(What to work on): Below are some entries. Transcribe the lines from the one holding "The image size is (1200, 630)." to the one holding "Screen dimensions: 630x600", inclusive, but not the pictures among them.

(Collected data entries)
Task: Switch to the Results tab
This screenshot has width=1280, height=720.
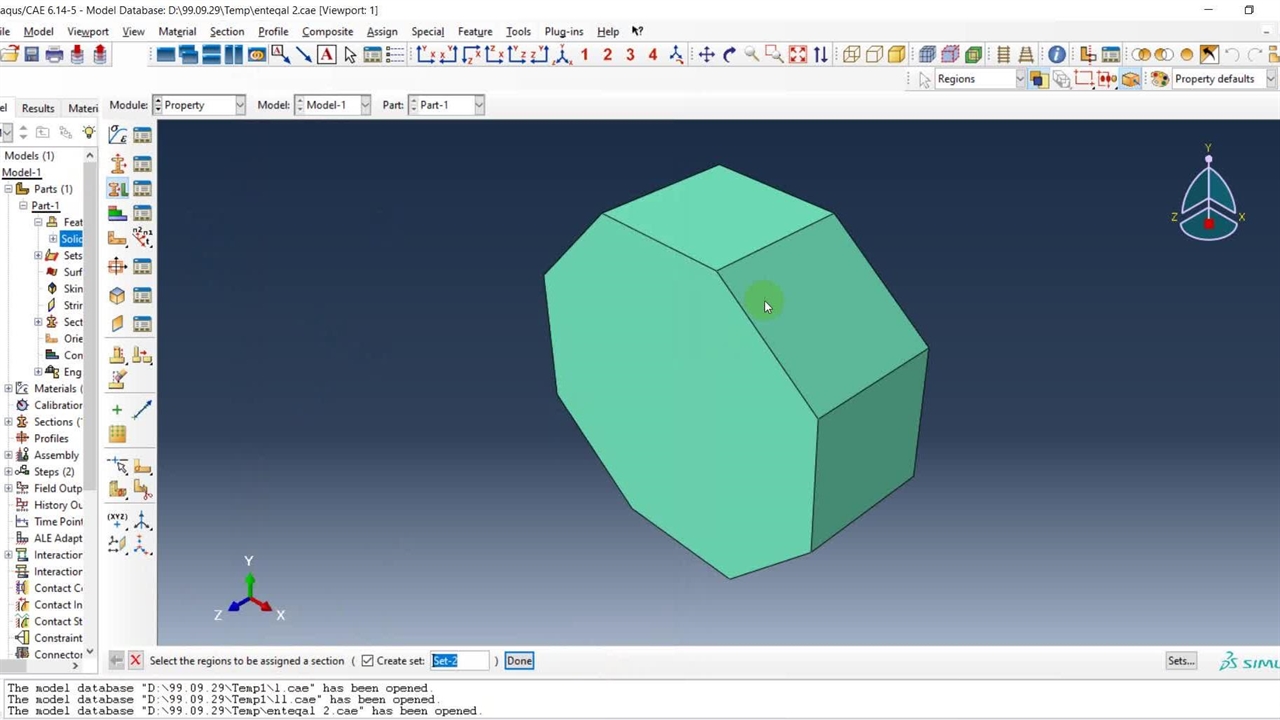Action: pyautogui.click(x=38, y=108)
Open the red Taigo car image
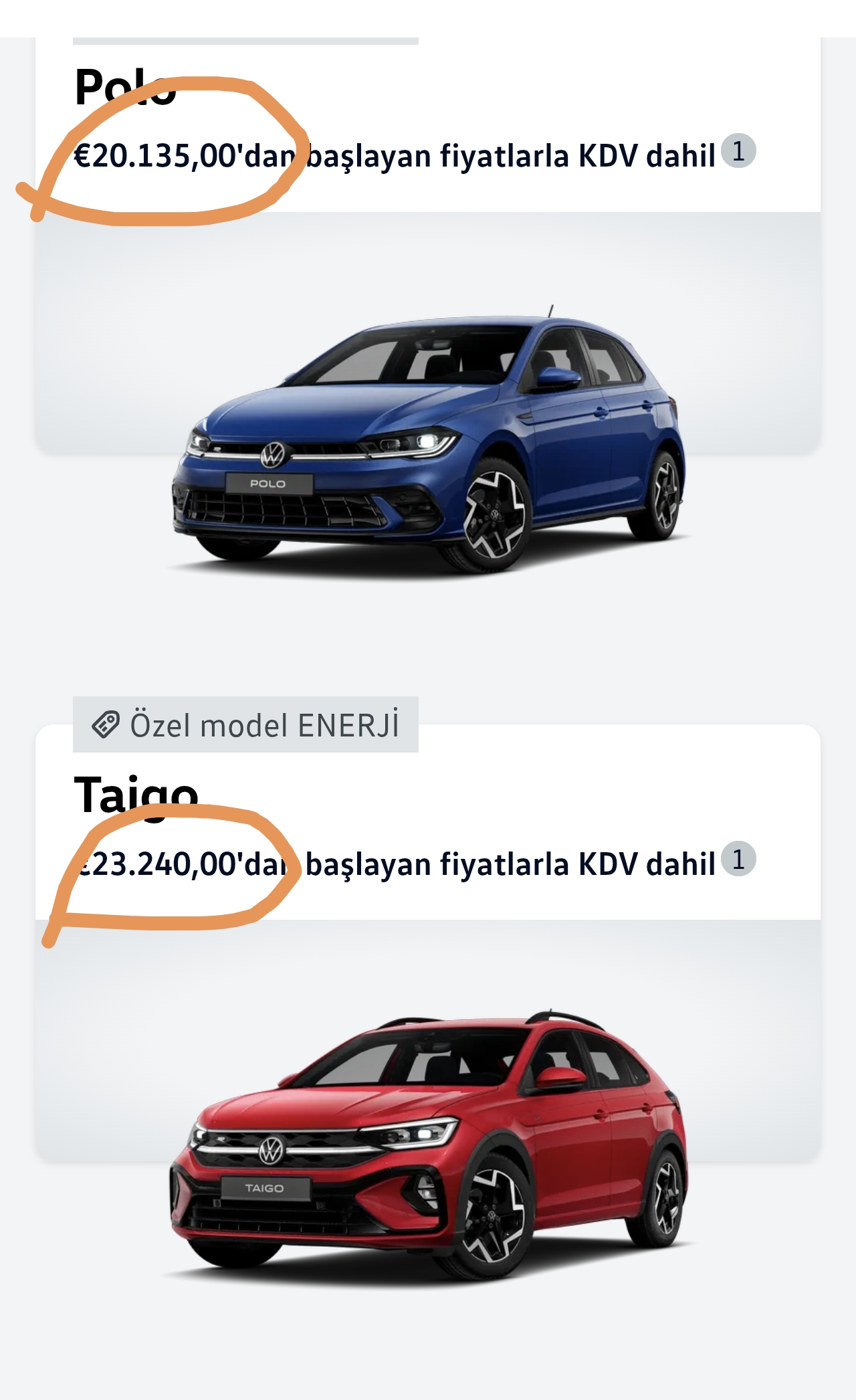This screenshot has height=1400, width=856. pos(428,1145)
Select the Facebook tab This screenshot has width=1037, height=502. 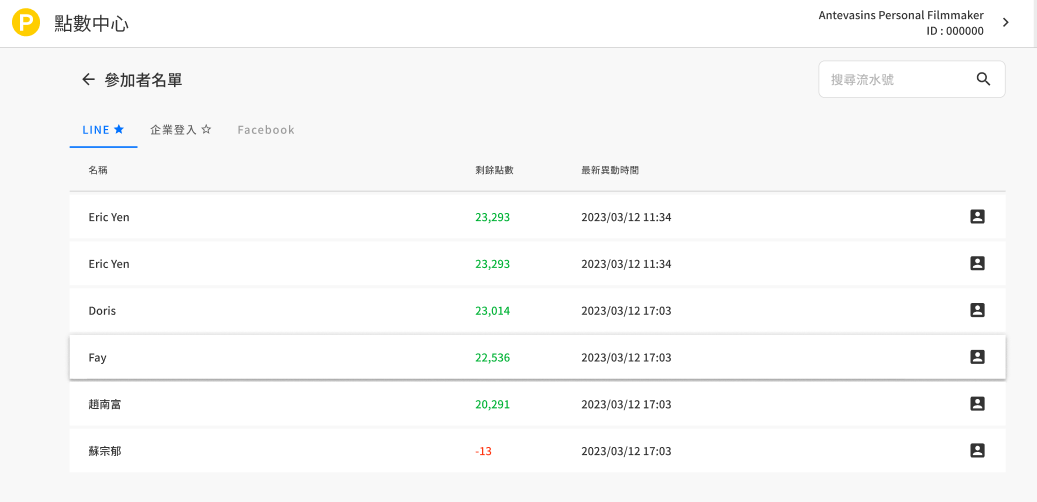[x=266, y=130]
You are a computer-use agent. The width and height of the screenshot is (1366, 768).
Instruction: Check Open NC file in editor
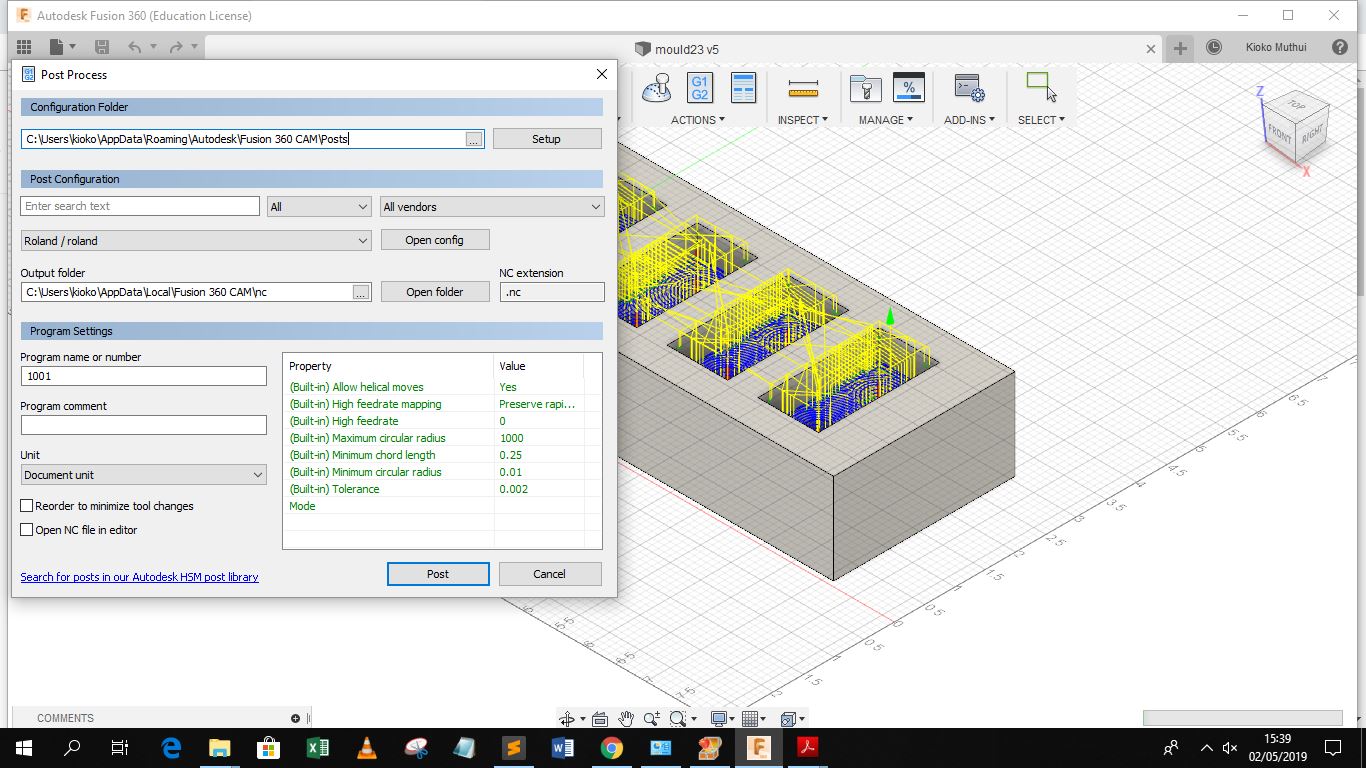pyautogui.click(x=27, y=530)
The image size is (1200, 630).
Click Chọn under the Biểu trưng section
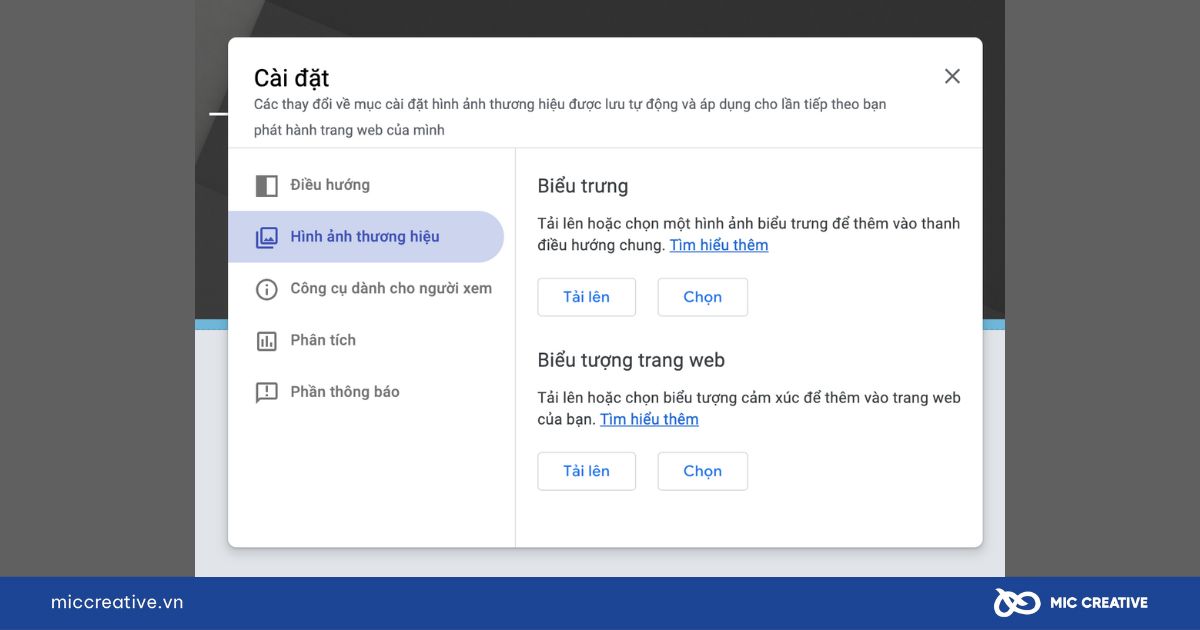click(x=702, y=297)
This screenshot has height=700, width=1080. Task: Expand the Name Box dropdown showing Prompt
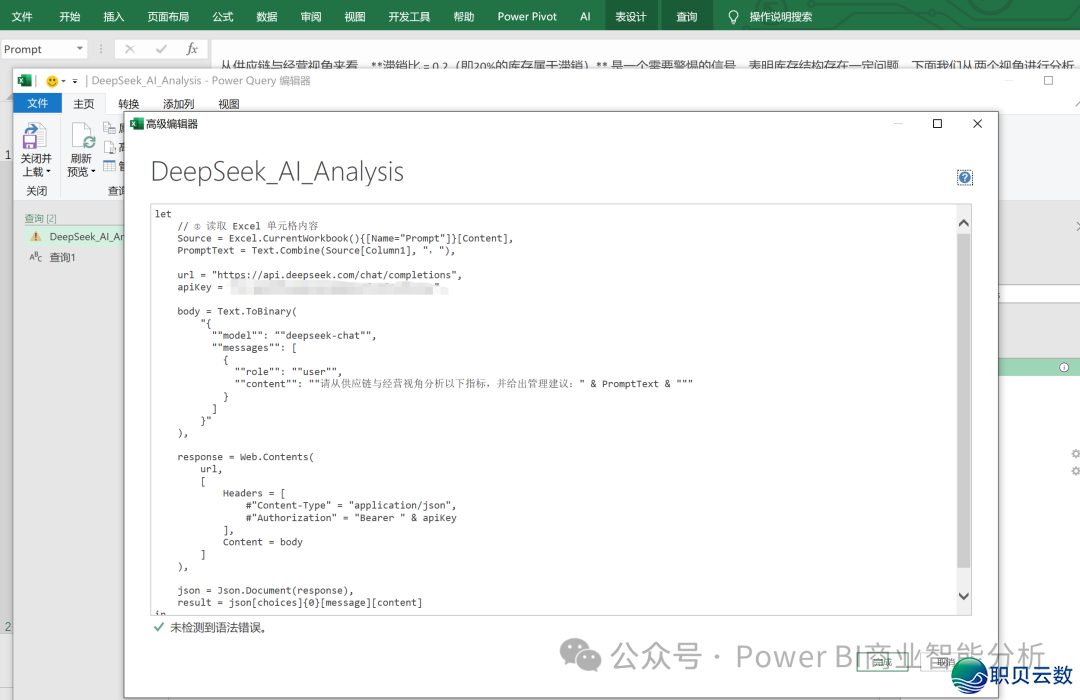[79, 49]
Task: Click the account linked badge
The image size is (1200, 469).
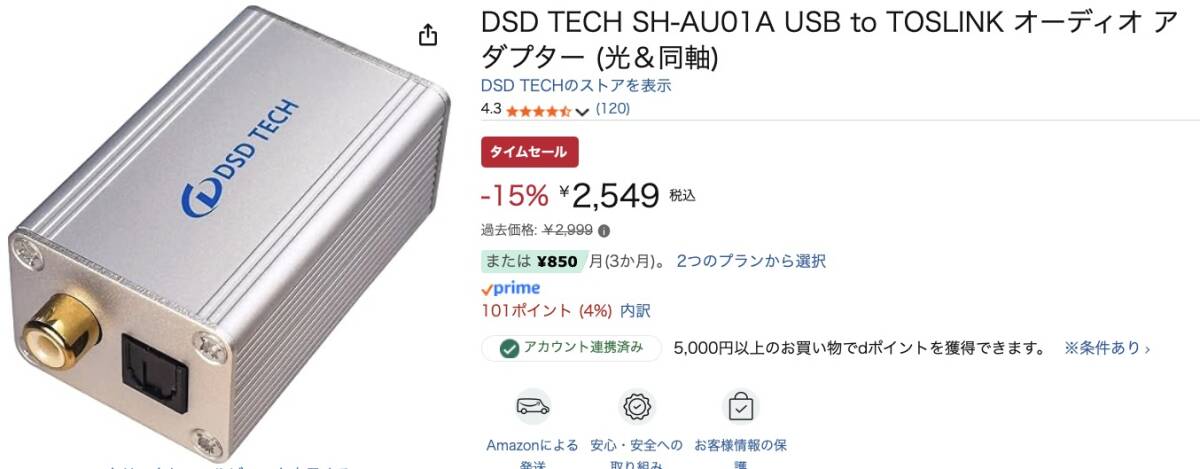Action: tap(572, 348)
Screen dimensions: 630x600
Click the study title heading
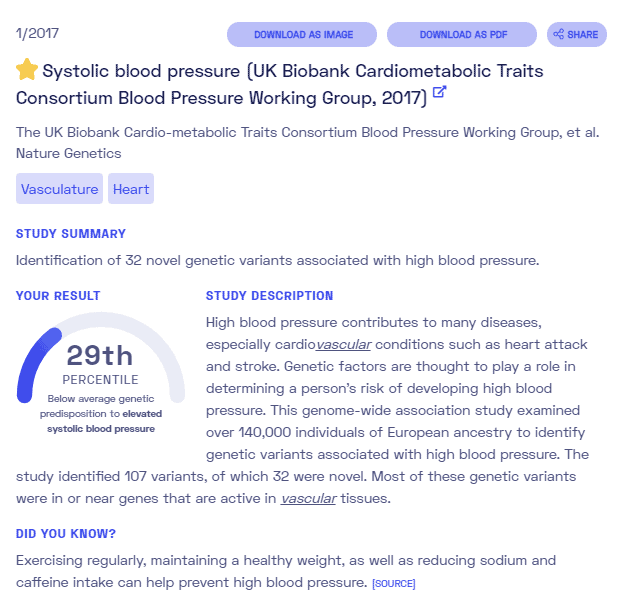[x=280, y=84]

(Result of the exercise):
The image size is (1200, 630).
Click Chọn under the Biểu trưng section
click(x=702, y=297)
This screenshot has height=700, width=1080. Task: Expand the Name Box dropdown showing Prompt
[79, 49]
Task: Click the account linked badge
The image size is (1200, 469).
Action: tap(572, 348)
Screen dimensions: 630x600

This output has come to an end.